• Exercise instructions:
Show all lines from the material that carry the word "Running".
***
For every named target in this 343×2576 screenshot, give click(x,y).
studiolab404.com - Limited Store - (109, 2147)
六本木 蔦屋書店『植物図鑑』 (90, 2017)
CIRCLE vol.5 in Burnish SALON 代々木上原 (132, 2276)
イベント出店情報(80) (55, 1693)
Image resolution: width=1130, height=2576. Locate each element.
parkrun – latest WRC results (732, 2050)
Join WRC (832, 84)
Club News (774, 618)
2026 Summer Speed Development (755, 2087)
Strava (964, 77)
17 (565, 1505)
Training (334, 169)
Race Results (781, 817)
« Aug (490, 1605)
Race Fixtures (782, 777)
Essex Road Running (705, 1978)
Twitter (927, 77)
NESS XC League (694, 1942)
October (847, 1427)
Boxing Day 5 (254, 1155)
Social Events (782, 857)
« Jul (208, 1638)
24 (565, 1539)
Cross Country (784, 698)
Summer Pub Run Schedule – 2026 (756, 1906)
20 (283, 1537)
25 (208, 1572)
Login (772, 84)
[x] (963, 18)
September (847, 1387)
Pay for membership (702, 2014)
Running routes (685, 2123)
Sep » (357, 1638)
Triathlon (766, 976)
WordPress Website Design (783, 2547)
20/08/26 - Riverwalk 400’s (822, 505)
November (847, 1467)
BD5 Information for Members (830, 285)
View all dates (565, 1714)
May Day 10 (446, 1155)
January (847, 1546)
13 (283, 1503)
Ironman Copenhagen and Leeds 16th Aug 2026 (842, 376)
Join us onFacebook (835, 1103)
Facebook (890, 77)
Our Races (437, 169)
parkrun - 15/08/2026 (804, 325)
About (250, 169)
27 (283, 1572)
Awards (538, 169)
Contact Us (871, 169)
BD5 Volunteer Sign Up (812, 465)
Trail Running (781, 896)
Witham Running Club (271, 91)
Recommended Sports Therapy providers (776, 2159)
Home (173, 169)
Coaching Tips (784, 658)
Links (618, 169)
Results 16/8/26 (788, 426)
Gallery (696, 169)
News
***
• Answer to the exercise:
Essex Road Running (705, 1978)
Running routes (685, 2123)
Trail Running (781, 896)
Witham Running Club (271, 91)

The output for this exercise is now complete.